A privacy expert, who compared some of the most popular browsers on the market, reached an unambiguous conclusion that Brave trumps competition.


Privacy Study: Brave Browser Smacks Down Chrome, Firefox & Safari https://t.co/6G1DyZjgyu pic.twitter.com/BgHebImM9i — Zoe Harcourt (@Zoe_Digitalmrkt) February 27, 2020

It has been reported that Dr. Douglas Leigth, Trinity College Dublin’s Chair of computer systems, authored a study comparing Chrome, Firefox, Safari, Microsoft Edge and Yandex in terms of how much personal data they share with backend servers. Brave’s default configuration was by far the best of the bunch.

However, the study reads:

“Used ‘out of the box’ with its default settings Brave is by far the most private of the browsers studied. We did not find any use of identifiers allowing tracking of IP address over time, and no sharing of the details of web pages visited with backend servers.”

Furthermore, the study places the six browsers into three distinct groups, from most private to the least.

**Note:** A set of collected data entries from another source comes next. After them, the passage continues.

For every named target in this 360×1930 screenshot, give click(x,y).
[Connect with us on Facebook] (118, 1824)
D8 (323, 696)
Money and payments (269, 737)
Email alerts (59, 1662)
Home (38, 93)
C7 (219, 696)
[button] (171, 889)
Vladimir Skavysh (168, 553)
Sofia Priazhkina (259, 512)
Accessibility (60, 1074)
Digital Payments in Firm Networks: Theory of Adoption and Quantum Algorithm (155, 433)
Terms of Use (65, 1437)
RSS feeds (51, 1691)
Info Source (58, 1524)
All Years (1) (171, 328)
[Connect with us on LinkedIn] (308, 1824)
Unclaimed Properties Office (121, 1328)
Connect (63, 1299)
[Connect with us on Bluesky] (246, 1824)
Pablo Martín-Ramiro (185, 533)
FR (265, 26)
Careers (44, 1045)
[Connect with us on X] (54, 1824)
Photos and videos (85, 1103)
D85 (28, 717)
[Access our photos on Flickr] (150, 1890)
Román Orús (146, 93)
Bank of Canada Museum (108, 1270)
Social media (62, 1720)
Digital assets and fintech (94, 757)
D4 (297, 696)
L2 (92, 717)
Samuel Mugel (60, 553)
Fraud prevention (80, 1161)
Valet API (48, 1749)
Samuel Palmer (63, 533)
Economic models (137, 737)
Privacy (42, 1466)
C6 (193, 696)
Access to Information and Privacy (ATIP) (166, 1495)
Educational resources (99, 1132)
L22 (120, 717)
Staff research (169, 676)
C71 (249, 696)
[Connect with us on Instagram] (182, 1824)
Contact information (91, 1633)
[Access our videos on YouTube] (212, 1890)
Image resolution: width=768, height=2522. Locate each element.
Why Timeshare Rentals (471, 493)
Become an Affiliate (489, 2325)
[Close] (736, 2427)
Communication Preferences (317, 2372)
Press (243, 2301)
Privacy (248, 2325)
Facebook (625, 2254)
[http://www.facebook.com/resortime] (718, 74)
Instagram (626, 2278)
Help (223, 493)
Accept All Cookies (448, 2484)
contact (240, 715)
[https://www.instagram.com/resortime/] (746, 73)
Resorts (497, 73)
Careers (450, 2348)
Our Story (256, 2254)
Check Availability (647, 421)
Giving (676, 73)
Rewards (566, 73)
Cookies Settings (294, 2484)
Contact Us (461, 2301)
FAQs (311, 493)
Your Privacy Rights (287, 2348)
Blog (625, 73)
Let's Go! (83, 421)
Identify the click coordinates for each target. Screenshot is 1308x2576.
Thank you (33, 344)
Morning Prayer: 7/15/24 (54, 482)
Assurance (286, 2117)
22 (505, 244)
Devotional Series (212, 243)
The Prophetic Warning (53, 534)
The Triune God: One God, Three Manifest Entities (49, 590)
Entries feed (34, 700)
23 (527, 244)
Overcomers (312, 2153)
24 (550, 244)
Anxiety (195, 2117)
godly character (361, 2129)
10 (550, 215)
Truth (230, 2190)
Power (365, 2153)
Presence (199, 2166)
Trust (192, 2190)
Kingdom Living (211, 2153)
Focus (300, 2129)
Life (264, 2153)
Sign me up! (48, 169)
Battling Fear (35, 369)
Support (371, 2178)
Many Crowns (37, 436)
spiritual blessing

Brave is the only one in the first group — browsers that don’t share personally identifiable information.

Brave was followed by runners-up Chrome, Firefox, and Safari, which all have “identifiers linked to the browser instance.” The study states that these types of identifiers persist across browser restarts. However, those identifiers are crucially removed after a fresh browser installs.

It has been analyzed that Edge and Yandex came in dead last, as both browsers have persistent hardware identifiers that cannot be revoked, even by reinstalling the browser.

The verdict for this third group is even more worrisome:

“Both send identifiers that are linked to the device hardware and so persist across fresh browser installs <>. Edge sends the hardware UUID of the device to Microsoft <>. Similarly, Yandex transmits a hash of the hardware serial number and MAC address to back end servers. As far as we can tell this behaviour cannot be disabled by users.”

As it has been reported previously, Brave is putting pressure on the U.K. authorities to finally crackdown on tech giants such as Google for egregiously violating the European Union’s General Data Protection Regulation.

Thus, privacy advocates will be happy to know that Brave puts its money where its mouth is.